There are other limitations with our study. For example, because Pdx1 expression levels showed dynamic changes in the differentiation of each cell type, it is hard to compare our results with studies using other Pdx1^Cre mice. Further studies using different Cre lines may be needed to better interpret the phenotype observed (44, 45, 51, 52). For example, Ins1^creERT mice could be used to generate Ins1^creGRP94 KO mice (53). The Ins1^creERT mouse model permits gene depletion to be induced by tamoxifen administration specifically in pancreatic β cells. Gene depletion can be achieved in up to 92% of β cells by treatment with 200 mg/kg tamoxifen (31, 53). We are currently pursuing further studies using this mouse model to more fully elucidate the role of GRP94 on β-cell growth and function.

As reported in other studies, compensatory mechanisms might exist in GRP94-depleted cells. For example, in some circumstances, the other ER stress protein, GRP78, has been shown to partially compensate for loss of GRP94 (15, 54). We have found that expression of the GRP78 protein was increased in GRP94 KO islets (not shown), which suggests the possibility that GRP78 might have compensated for the loss of GRP94 in Pdx1⁺ cells. If true, remnant β cells would likely have persisted within the pancreas in KO mice long after GRP94 depletion.

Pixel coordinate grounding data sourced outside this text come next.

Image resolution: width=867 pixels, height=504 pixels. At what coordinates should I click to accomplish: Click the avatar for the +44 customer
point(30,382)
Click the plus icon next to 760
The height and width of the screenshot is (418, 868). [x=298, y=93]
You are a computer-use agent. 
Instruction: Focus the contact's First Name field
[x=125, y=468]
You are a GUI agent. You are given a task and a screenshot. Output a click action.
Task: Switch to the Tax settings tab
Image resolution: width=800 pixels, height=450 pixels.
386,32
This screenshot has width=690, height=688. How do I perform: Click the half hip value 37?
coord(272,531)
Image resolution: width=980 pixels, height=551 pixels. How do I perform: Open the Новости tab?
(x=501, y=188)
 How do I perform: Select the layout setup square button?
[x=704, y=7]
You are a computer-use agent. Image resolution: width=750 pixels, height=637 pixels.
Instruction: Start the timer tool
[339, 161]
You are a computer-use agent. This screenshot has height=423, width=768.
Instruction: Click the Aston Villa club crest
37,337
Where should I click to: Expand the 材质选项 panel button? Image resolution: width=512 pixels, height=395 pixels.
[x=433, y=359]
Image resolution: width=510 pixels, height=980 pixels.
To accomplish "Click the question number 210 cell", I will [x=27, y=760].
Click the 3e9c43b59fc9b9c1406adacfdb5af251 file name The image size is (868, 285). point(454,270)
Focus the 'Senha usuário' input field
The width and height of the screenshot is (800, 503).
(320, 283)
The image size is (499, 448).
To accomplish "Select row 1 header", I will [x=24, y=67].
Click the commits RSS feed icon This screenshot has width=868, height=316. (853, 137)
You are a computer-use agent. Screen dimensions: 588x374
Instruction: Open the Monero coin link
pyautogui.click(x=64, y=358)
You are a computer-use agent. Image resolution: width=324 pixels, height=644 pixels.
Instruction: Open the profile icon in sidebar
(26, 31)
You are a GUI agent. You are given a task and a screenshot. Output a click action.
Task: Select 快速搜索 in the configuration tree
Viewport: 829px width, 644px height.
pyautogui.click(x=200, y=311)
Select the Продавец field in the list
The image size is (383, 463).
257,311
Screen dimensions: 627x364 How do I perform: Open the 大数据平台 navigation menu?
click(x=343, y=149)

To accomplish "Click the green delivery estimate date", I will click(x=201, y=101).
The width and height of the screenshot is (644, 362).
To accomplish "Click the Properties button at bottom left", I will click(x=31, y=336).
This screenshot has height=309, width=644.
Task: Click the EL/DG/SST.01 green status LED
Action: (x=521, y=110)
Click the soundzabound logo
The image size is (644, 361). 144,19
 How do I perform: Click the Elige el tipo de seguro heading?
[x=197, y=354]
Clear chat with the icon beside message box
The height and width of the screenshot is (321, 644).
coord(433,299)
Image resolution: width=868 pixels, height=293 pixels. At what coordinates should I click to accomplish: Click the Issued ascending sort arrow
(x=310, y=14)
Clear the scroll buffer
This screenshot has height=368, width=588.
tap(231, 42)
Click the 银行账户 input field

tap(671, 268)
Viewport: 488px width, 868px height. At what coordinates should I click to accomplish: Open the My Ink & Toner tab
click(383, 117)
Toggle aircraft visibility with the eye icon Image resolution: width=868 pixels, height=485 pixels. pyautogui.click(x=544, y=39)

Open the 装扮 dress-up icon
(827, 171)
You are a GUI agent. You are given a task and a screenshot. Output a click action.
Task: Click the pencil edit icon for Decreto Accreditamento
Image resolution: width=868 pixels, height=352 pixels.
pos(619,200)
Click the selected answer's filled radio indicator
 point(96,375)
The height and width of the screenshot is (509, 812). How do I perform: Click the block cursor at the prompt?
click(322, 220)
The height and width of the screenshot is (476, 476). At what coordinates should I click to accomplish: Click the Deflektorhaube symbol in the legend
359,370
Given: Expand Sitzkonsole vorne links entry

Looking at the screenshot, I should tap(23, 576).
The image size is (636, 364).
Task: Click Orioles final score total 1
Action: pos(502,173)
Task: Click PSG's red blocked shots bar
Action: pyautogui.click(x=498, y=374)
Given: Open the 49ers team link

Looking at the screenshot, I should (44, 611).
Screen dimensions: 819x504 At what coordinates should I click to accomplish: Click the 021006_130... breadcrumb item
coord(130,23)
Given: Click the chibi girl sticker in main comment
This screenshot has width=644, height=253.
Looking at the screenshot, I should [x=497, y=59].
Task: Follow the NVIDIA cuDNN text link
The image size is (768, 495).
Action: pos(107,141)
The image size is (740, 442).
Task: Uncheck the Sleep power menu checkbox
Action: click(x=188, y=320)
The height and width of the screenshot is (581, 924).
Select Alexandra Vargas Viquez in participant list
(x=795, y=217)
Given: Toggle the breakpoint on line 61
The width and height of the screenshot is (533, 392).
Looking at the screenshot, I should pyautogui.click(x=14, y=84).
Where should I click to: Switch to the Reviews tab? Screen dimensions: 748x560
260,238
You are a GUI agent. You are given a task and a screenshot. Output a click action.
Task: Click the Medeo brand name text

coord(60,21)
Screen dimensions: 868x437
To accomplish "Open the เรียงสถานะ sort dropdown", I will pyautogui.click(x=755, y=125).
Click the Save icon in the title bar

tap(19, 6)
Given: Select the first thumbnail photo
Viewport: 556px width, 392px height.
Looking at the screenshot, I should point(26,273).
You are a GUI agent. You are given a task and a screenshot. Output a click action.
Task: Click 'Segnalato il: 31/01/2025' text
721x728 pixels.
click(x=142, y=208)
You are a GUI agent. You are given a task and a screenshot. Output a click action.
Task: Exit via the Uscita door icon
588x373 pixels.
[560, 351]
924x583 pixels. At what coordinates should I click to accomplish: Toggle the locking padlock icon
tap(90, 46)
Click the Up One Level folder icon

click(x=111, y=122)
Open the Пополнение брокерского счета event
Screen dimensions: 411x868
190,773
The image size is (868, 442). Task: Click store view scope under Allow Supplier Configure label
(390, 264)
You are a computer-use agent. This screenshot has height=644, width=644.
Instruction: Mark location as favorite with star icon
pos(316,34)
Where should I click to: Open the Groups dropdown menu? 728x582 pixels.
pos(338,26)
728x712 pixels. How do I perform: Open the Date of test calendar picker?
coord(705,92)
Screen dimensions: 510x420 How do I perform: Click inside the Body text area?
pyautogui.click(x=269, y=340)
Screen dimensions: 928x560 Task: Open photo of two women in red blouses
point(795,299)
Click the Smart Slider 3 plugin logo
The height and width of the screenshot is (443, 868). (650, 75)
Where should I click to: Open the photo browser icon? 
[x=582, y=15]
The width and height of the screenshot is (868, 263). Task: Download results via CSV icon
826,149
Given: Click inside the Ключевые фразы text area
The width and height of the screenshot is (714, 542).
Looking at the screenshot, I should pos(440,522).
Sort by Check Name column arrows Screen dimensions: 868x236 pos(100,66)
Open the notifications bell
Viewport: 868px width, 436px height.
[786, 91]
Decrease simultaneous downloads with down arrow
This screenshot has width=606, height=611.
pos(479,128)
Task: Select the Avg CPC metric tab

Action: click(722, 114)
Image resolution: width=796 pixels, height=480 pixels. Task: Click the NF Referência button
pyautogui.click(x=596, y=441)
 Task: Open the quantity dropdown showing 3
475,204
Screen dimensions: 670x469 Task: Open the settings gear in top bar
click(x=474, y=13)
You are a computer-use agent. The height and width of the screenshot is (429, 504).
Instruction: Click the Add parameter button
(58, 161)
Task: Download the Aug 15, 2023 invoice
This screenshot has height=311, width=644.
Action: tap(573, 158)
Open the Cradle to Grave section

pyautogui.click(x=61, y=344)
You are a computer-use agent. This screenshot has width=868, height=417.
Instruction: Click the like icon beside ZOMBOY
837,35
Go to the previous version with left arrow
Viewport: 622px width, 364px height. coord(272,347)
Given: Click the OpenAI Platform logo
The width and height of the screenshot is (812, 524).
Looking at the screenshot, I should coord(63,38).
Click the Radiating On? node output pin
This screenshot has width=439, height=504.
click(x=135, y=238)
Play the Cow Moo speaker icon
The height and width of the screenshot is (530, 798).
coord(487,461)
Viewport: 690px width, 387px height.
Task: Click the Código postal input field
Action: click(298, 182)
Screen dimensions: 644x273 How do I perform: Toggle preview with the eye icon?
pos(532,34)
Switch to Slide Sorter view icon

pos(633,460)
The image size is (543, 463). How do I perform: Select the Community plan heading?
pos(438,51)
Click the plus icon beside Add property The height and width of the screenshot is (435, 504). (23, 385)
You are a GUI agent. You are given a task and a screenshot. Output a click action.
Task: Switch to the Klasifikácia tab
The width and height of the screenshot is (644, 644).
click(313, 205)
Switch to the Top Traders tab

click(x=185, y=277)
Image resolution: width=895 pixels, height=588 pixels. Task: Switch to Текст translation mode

GRP94 functions mainly through particular clients depending on cell and tissue types (19, 26–28, 55). This may be true for pancreatic β cells as well. That is to say, GRP94 might modulate maturation of membrane or secretory “clients” in β cells that are critical for β-cell survival and function. However, there is no evidence regarding the clients through which GRP94 exerts its function in β cells. Potential targets are integrins, IGF-I, and IGF-II, as observed in the pancreas or other tissues (19, 55, 56). Further studies are needed to answer this question.

Appendix.

Antibody Table

Peptide/Protein Target	Name of Antibody	Manufacturer, Catalog No.	Species Raised in; Monoclonal or Polyclonal	Dilution Used	RRID
GRP94	Grp94 monoclonal antibody (9G10)	Enzo Life Sciences, ADI-SPA-850-F	Rat; monoclonal	1:2000 (WB), 1:100 (IHC)	AB_777179
PDX1	Anti-PDX1 antibody	Abcam, ab47267	Rabbit; polyclonal	1:2000 (IHC)	AB_777179
Insulin	Insulin antibody	Thermo Fisher Scientific, PA1-26938	Guinea pig; polyclonal antibody	1:100 (IHC)	AB_794668
HSPA5	GRP 78 (H-129) antibody	Santa Cruz Biotechnology, sc-13968	Rabbit; polyclonal	1:1000 (WB)	AB_2119991
Glucagon	Mouse antiglucagon antibody	Abcam, ab82270	Mouse; monoclonal	1:2000 (IHC)	AB_1658481
Somatostatin	Rabbit antisomatostatin antibody	Abcam, ab64053	Rabbit; polyclonal	1:300 (IHC)	AB_1143012
β-Actin	β-Actin antibody (C4)	Santa Cruz Biotechnology, SC-47778	Mouse; monoclonal	1:2000 (IHC)	AB_2714189
E-cadherin	Purified mouse anti–E-cadherin antibody	BD Bioscience, 610181	Mouse; monoclonal	1:100 (IHC)	AB_397580
Histone H3	Rabbit anti–histone H3, phospho (Ser10) antibody	Cell Signaling Technology, 3377s	Rabbit; monoclonal	1:200 (IHC)	AB_1549592
Cleaved caspase-3 (Asp175)	Cleaved caspase-3 (Asp175) antibody	Cell Signaling Technology, 9661s	Rabbit; polyclonal	1:200 (IHC)	AB_2341188
Glut2	Glucose transporter type 2 antibody	Novus, NBP2-22218	Rabbit; polyclonal	1:1000 (WB)	AB_2335858

Abbreviations: IHC, immunohistochemistry; RRID, Research Resource Identifier.